Dataset records
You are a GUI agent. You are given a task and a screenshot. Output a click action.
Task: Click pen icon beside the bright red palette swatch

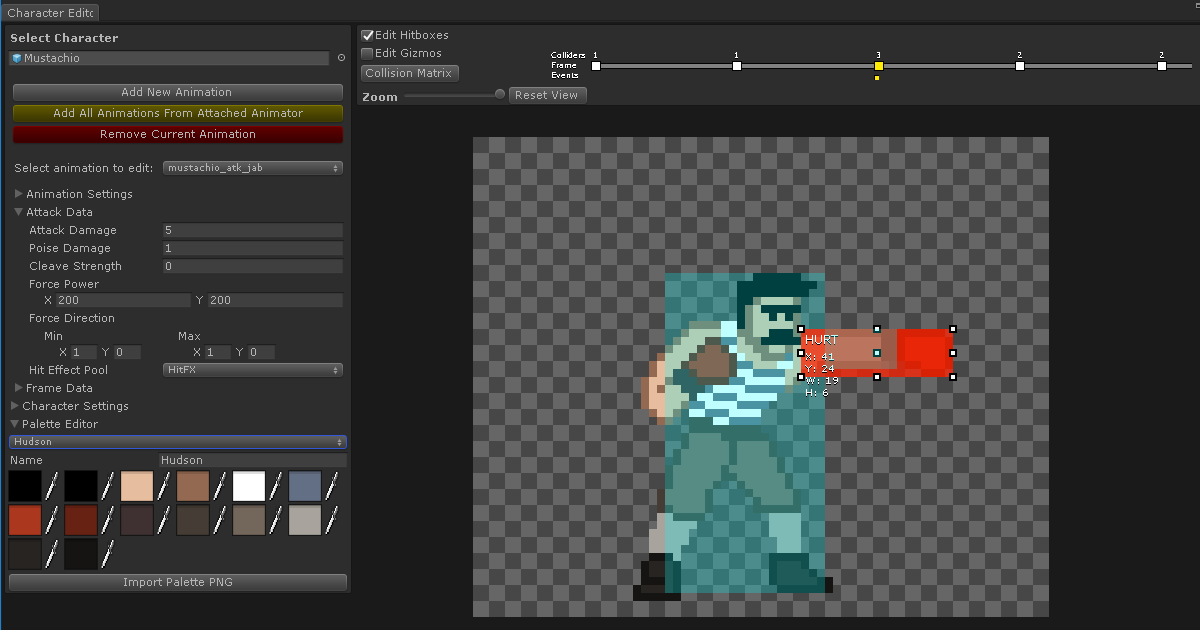(x=51, y=520)
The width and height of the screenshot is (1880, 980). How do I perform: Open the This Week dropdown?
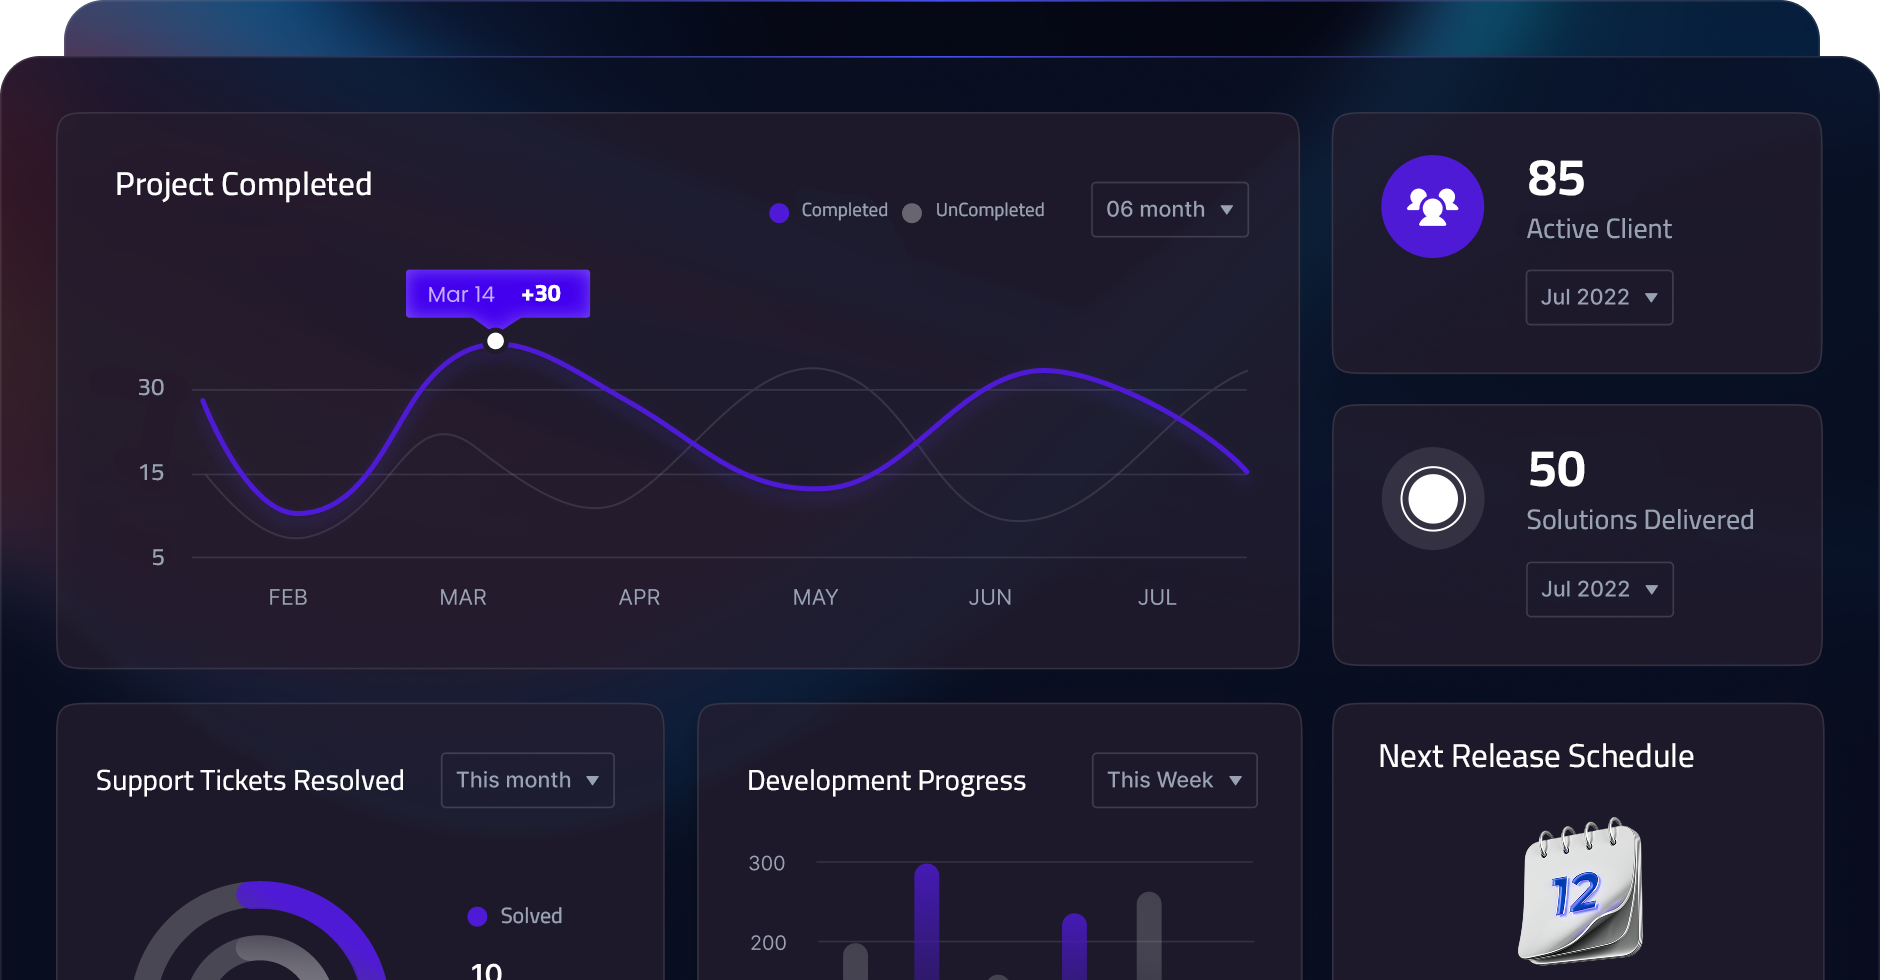1174,780
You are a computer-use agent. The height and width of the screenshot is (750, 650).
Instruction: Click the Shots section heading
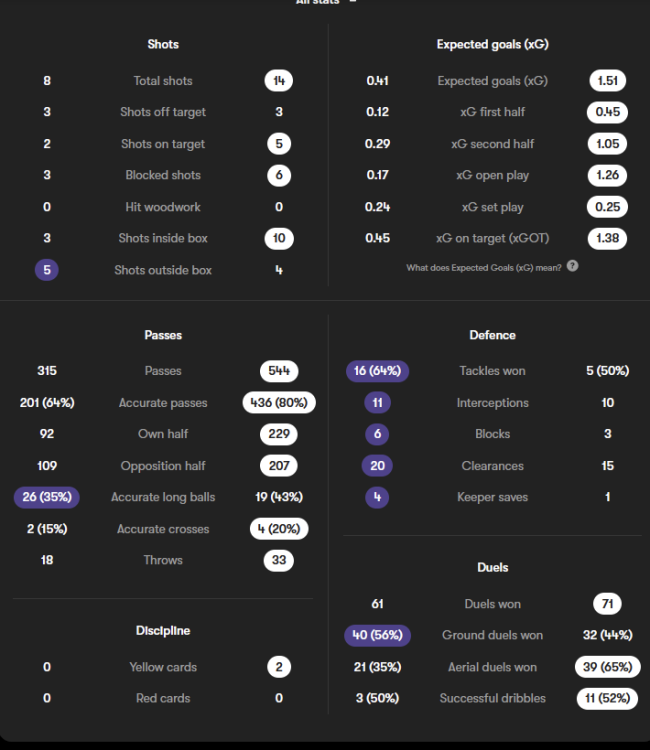163,44
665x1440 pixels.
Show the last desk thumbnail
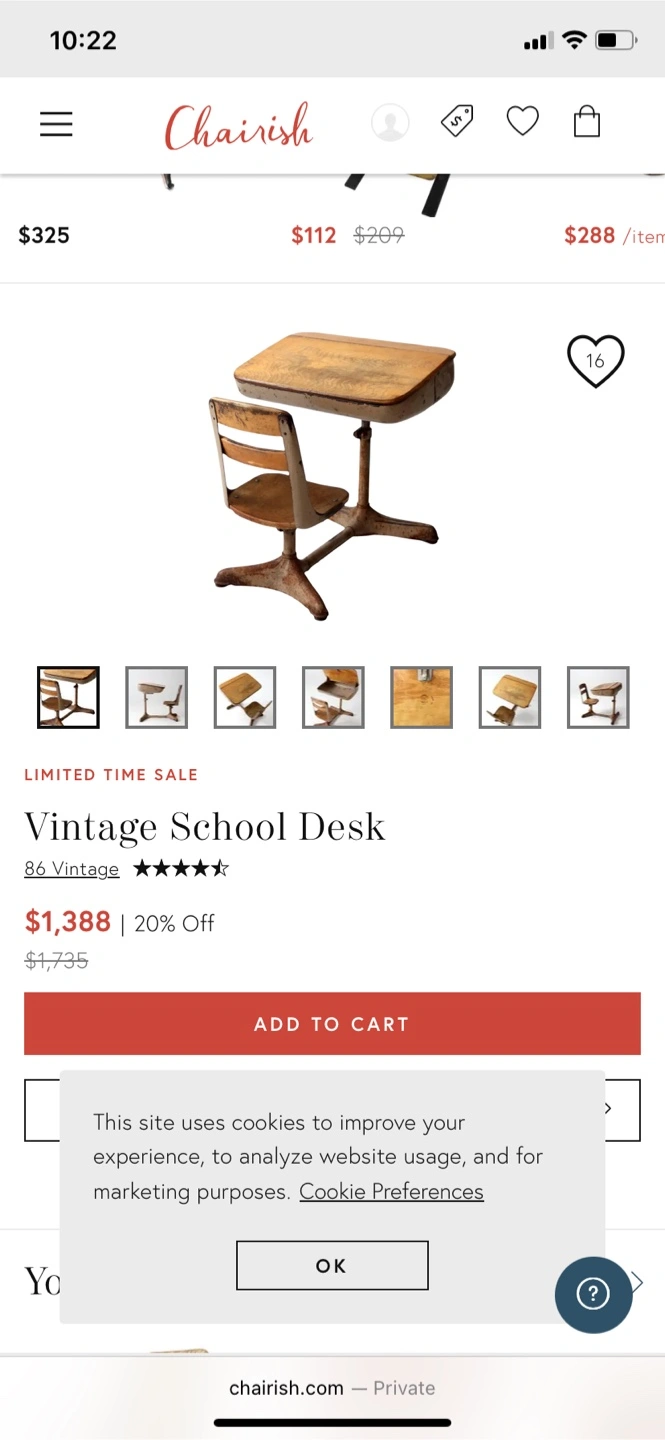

Directions for this task
Aside from the pictures, repeat the listing exactly.

Exercise output
You are a GUI agent. You are given a task and a screenshot. Output a click action.
Task: Click pen icon beside the bright red palette swatch

(x=51, y=520)
The width and height of the screenshot is (1880, 980). How do I perform: Open the This Week dropdown?
1174,780
You are a computer-use agent. The height and width of the screenshot is (750, 650).
Instruction: Click the Shots section heading
163,44
665x1440 pixels.
Show the last desk thumbnail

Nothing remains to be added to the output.